**What is expected**. There are pictures in the records below; leave them out and set down exactly the lines from the one holding "Screen dimensions: 638x478" through the one holding "Where should I click to: Close the CSDN tab?".

**Dataset**.
--*--
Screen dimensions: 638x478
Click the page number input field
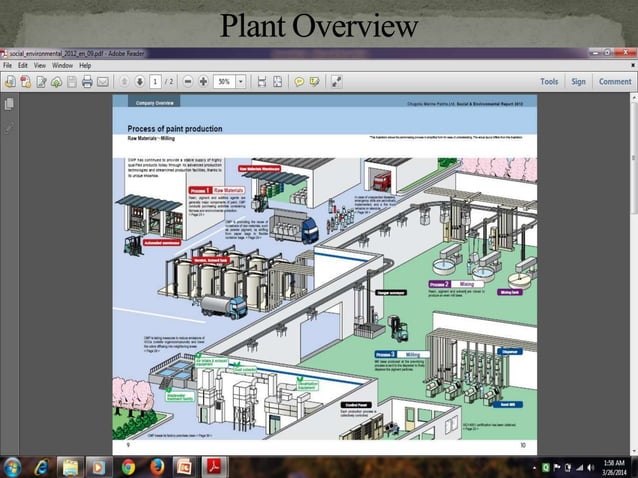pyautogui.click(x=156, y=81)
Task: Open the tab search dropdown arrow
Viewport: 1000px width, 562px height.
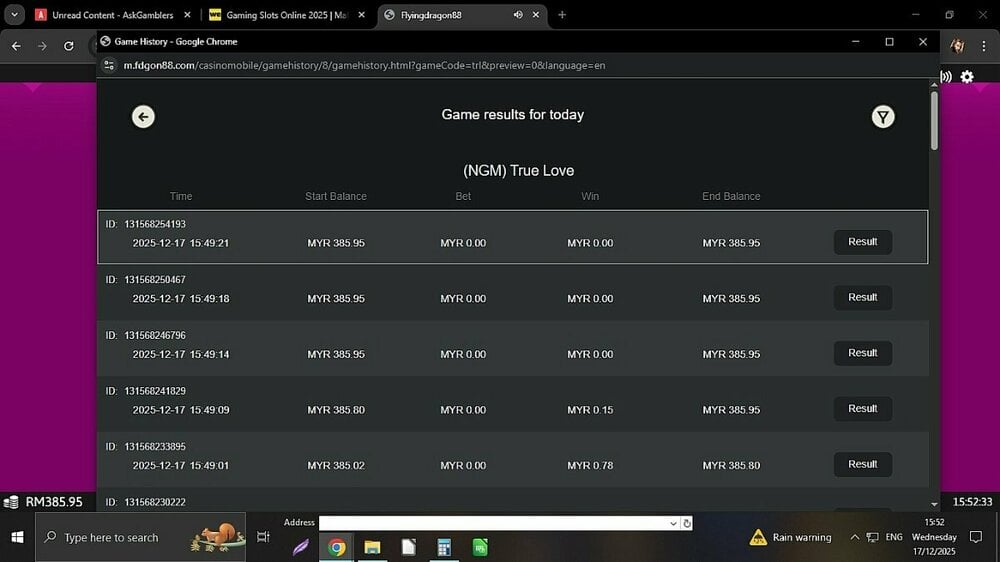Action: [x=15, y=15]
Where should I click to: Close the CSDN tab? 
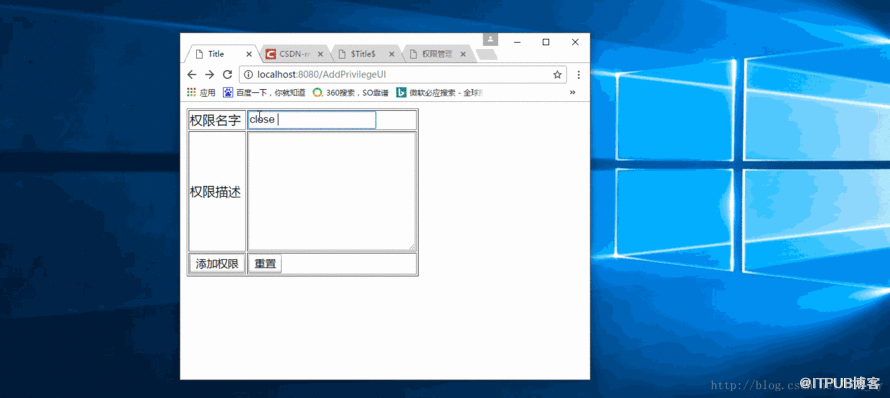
--*--
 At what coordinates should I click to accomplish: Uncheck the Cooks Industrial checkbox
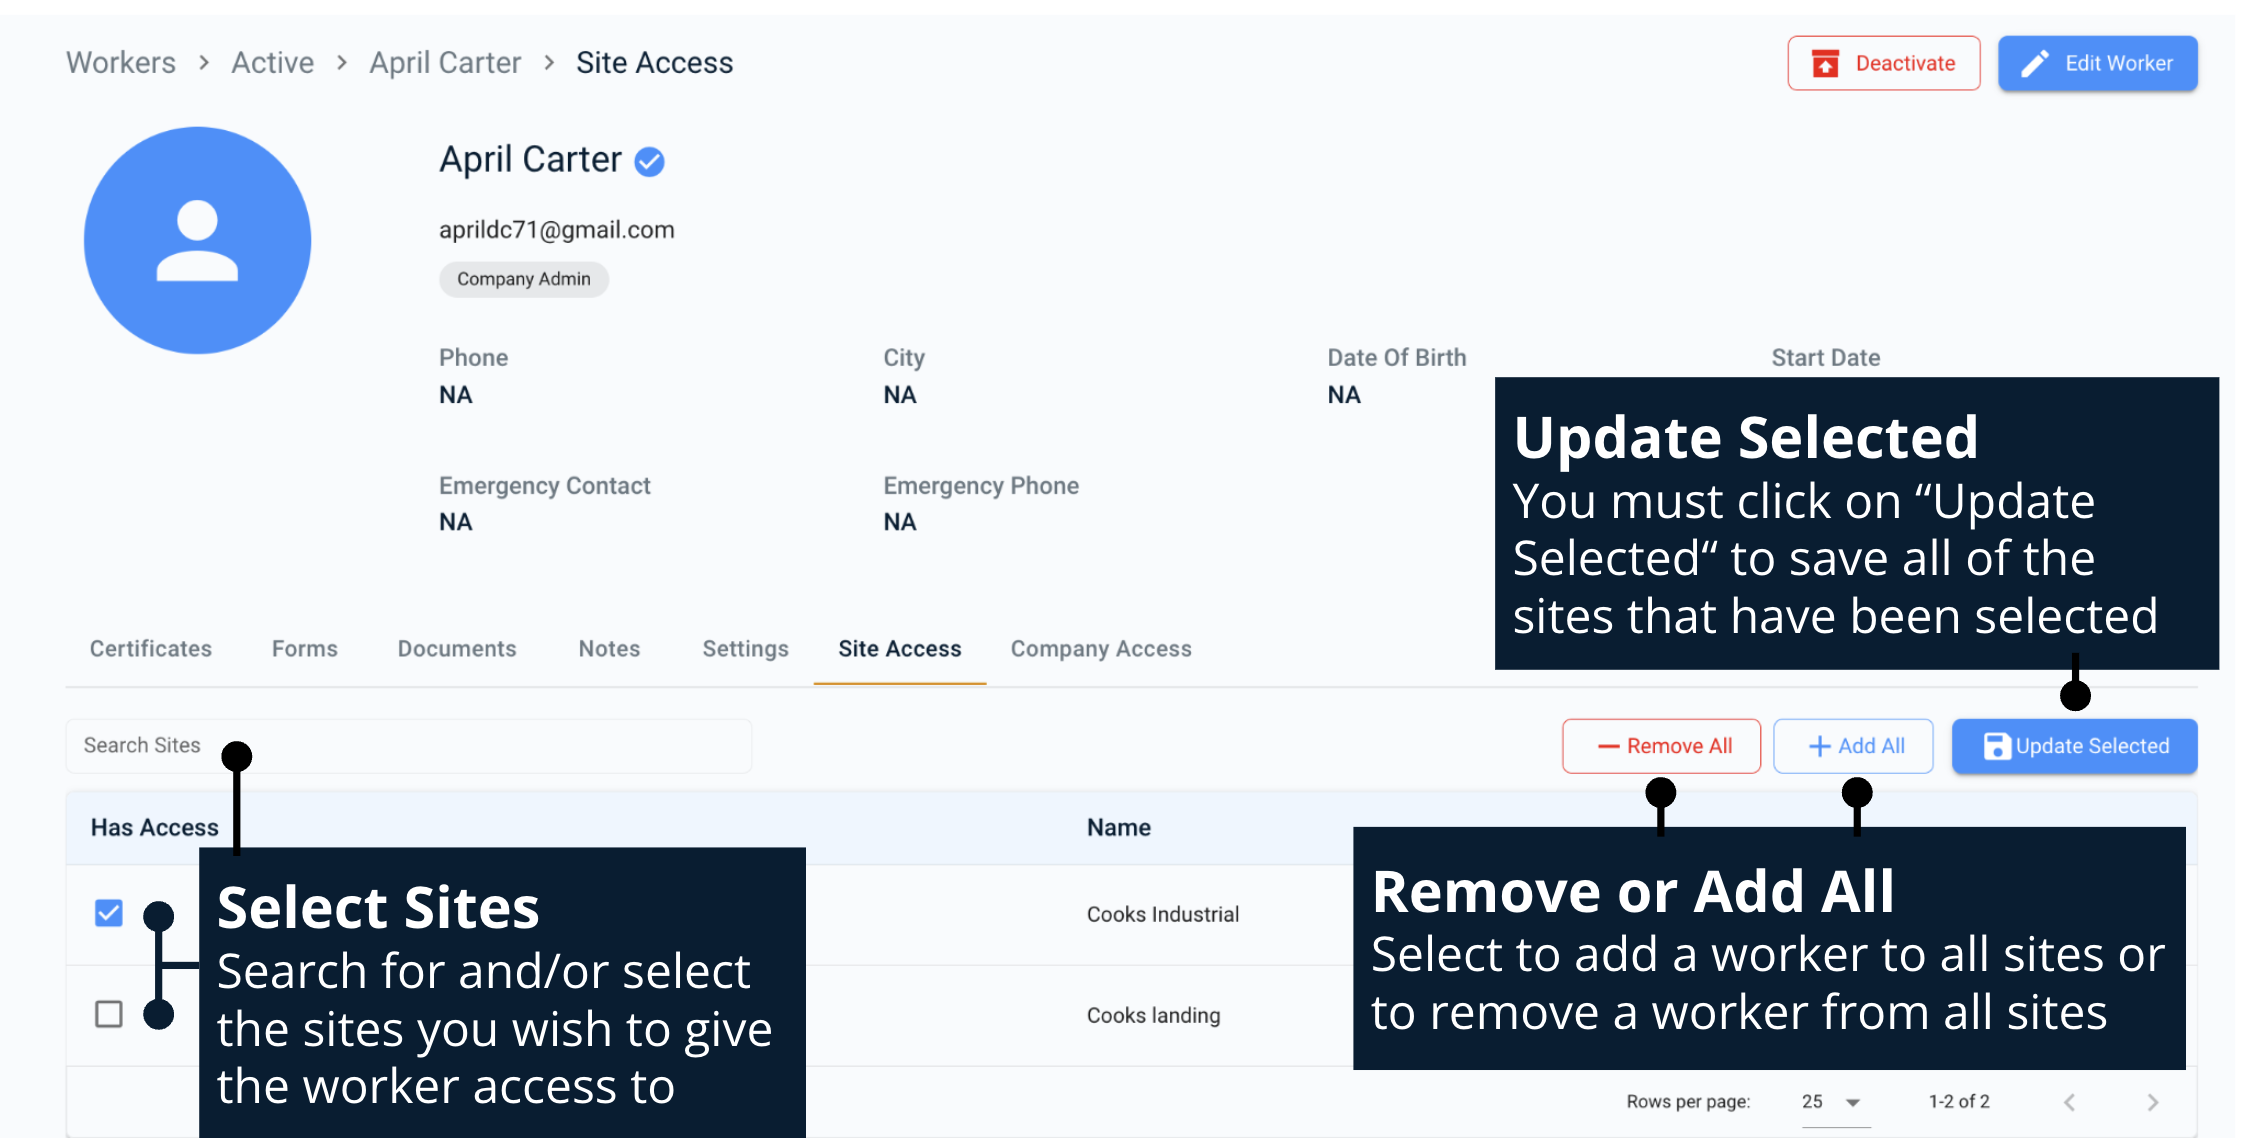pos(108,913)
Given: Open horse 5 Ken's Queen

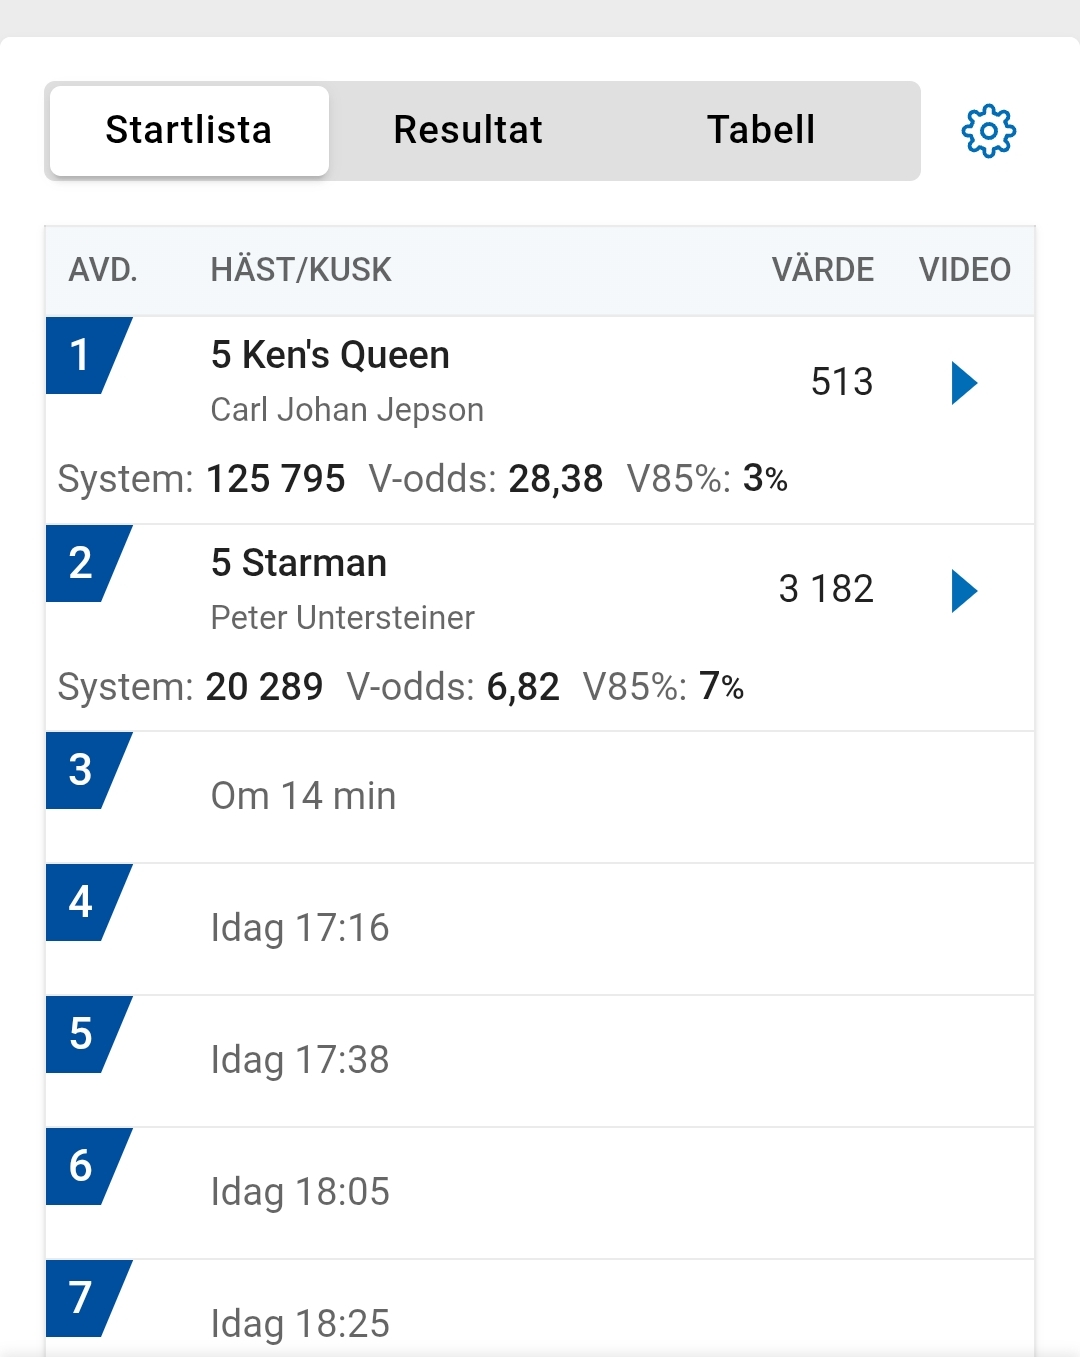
--*--
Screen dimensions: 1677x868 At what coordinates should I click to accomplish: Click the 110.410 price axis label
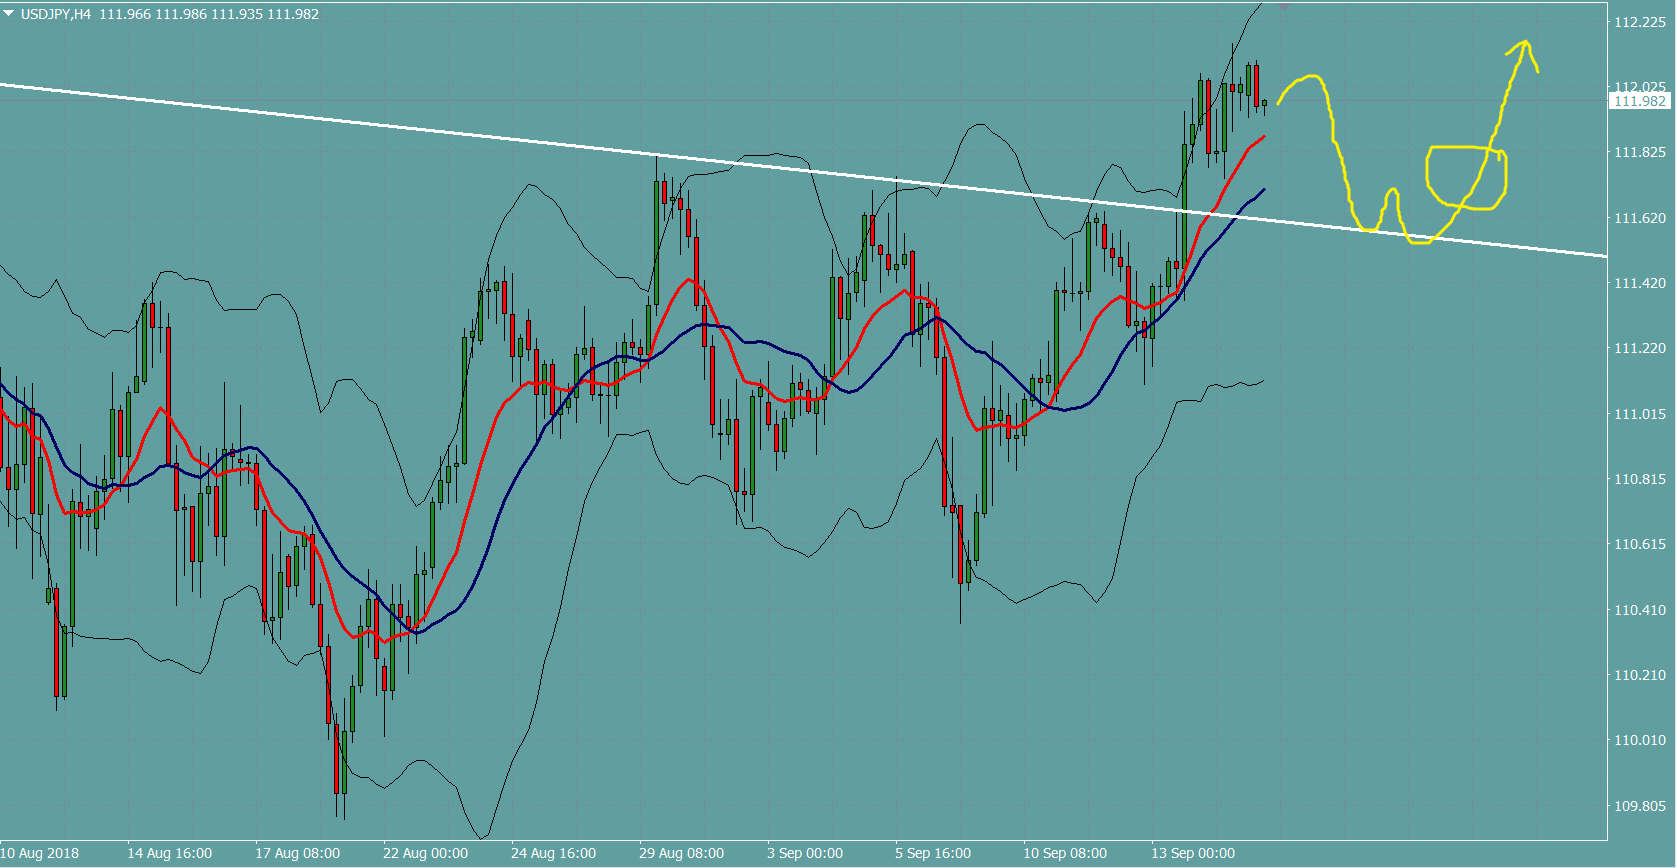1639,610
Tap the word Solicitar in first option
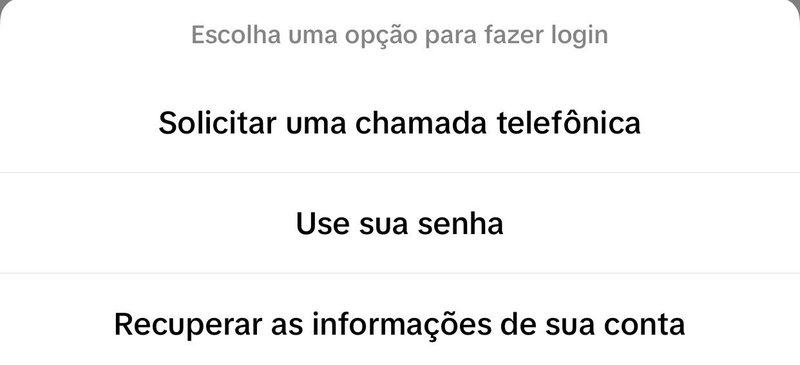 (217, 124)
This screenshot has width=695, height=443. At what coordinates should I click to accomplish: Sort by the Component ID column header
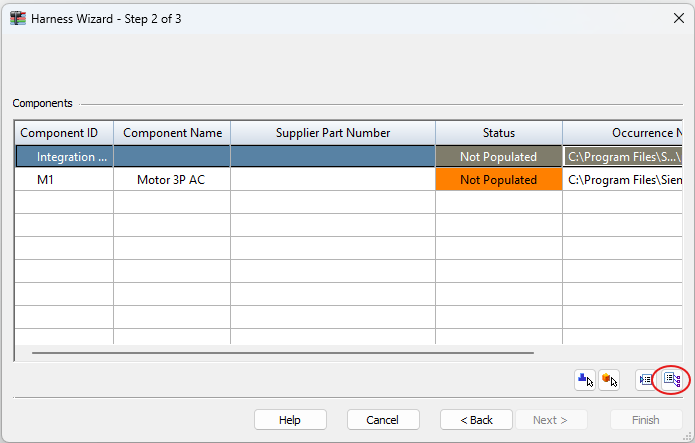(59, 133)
--*--
**Exercise result**.
Screen dimensions: 638x478
Click the page number input field
pyautogui.click(x=156, y=81)
Task: Open the tab search dropdown arrow
Viewport: 1000px width, 562px height.
Action: [x=15, y=15]
Where should I click to: Close the CSDN tab? 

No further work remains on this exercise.